The character formula can be expressed in terms of representations of complex semisimple Lie algebras or in terms of the (essentially equivalent) representation theory of compact Lie groups.

Complex semisimple Lie algebras

Let $\pi$ be an irreducible, finite-dimensional representation of a complex semisimple Lie algebra ${\mathfrak {g}}$ . Suppose ${\mathfrak {h}}$ is a Cartan subalgebra of ${\mathfrak {g}}$ . The character of $\pi$ is then the function $\operatorname {ch} _{\pi }:{\mathfrak {h}}\rightarrow \mathbb {C}$ defined by

\operatorname {ch} _{\pi }(H)=\operatorname {tr} (e^{\pi (H)}).

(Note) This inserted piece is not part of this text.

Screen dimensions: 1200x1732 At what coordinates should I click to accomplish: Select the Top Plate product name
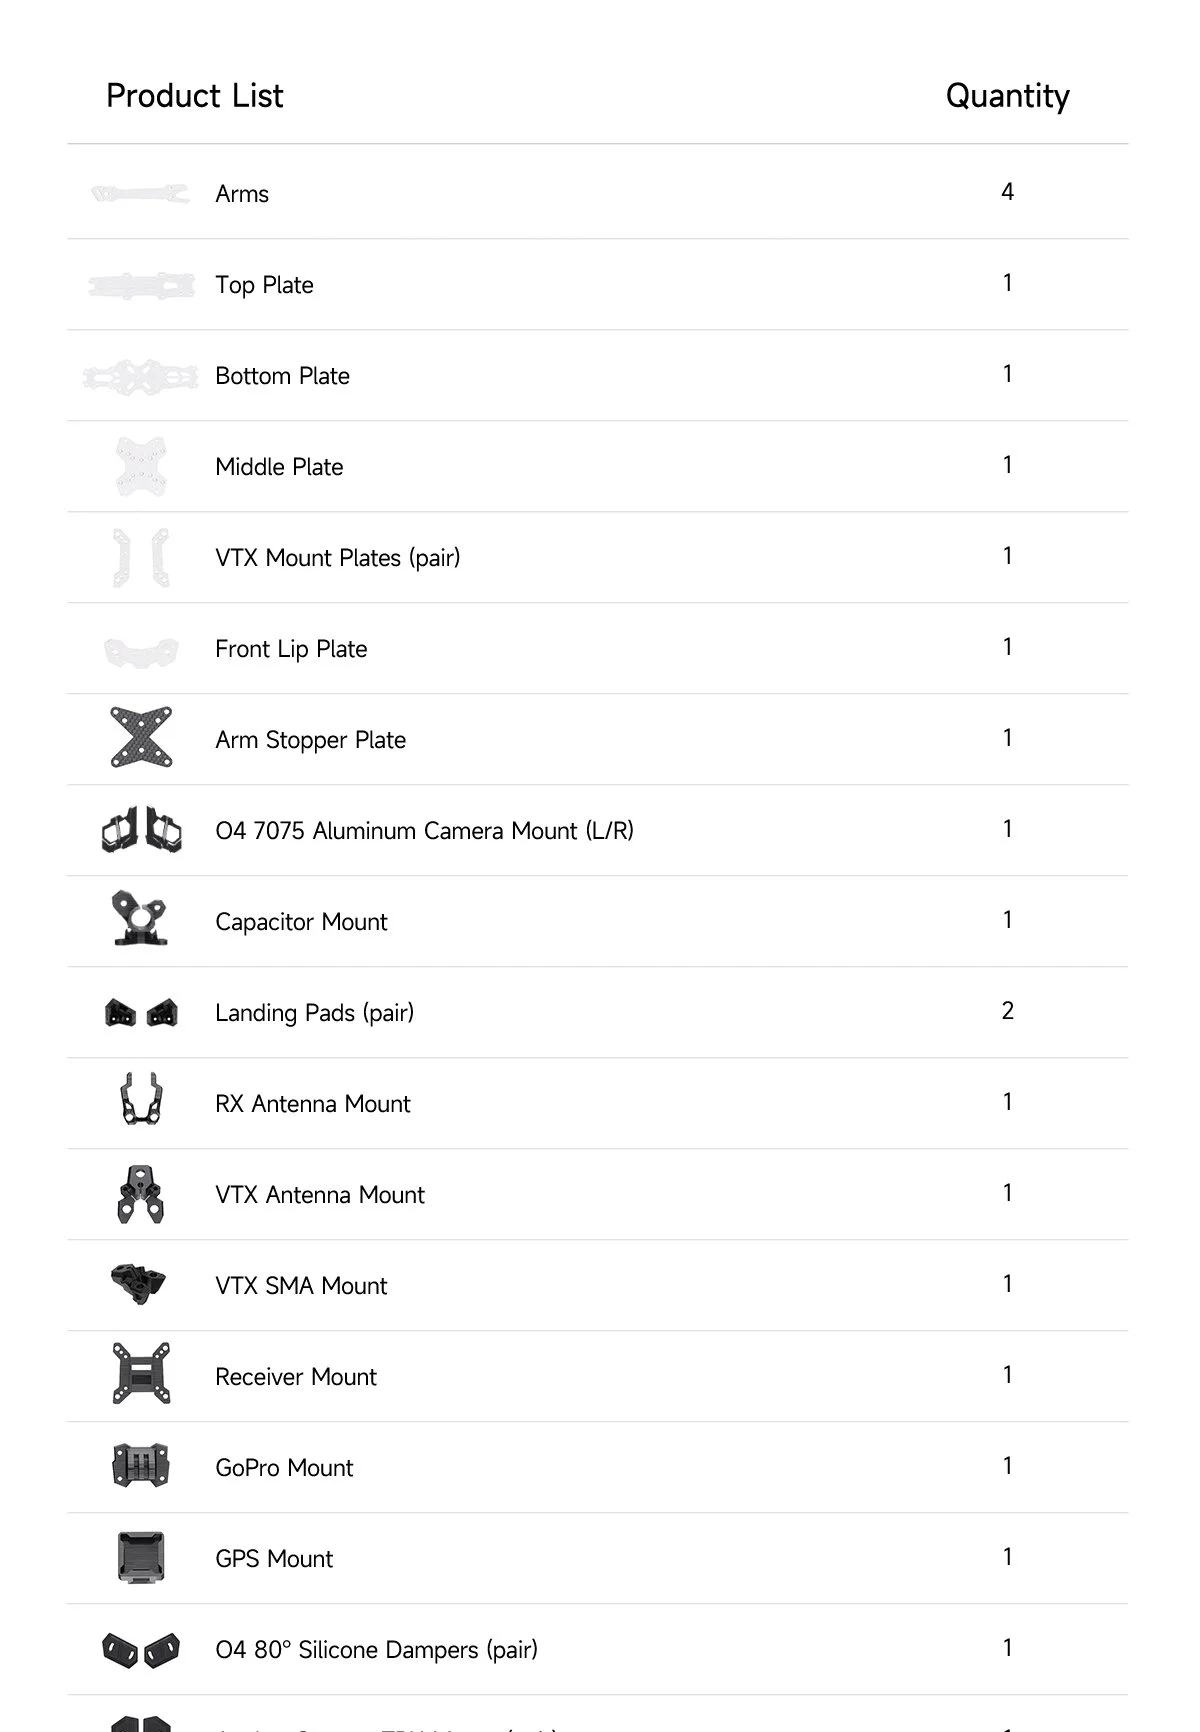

The value of the character at $H=0$ is the dimension of $\pi$ . By elementary considerations, the character may be computed as

\operatorname {ch} _{\pi }(H)=\sum _{\mu }m_{\mu }e^{\mu (H)}

where the sum ranges over all the weights $\mu$ of $\pi$ and where $m_{\mu }$ is the multiplicity of $\mu$ . (The preceding expression is sometimes taken as the definition of the character.)

The character formula states^[4] that $\operatorname {ch} _{\pi }(H)$ may also be computed as

\operatorname {ch} _{\pi }(H)={\frac {\sum _{w\in W}\varepsilon (w)e^{w(\lambda +\rho )(H)}}{\prod _{\alpha \in \Delta ^{+}}(e^{\alpha (H)/2}-e^{-\alpha (H)/2})}}

where

$W$ is the Weyl group;
$\Delta ^{+}$ is the set of the positive roots of the root system $\Delta$ ;
$\rho$ is the half-sum of the positive roots, often called the Weyl vector;
$\lambda$ is the highest weight of the irreducible representation $V$ ;
$\varepsilon (w)$ is the determinant of the action of $w$ on the Cartan subalgebra ${\mathfrak {h}}\subset {\mathfrak {g}}$ . This is equal to $(-1)^{\ell (w)}$ , where $\ell (w)$ is the length of the Weyl group element, defined to be the minimal number of reflections with respect to simple roots such that $w$ equals the product of those reflections.

Discussion

Using the Weyl denominator formula (described below), the character formula may be rewritten as

\operatorname {ch} _{\pi }(H)={\frac {\sum _{w\in W}\varepsilon (w)e^{w(\lambda +\rho )(H)}}{\sum _{w\in W}\varepsilon (w)e^{w(\rho )(H)}}}

or, equivalently,

\operatorname {ch} _{\pi }(H){\sum _{w\in W}\varepsilon (w)e^{w(\rho )(H)}}=\sum _{w\in W}\varepsilon (w)e^{w(\lambda +\rho )(H)}.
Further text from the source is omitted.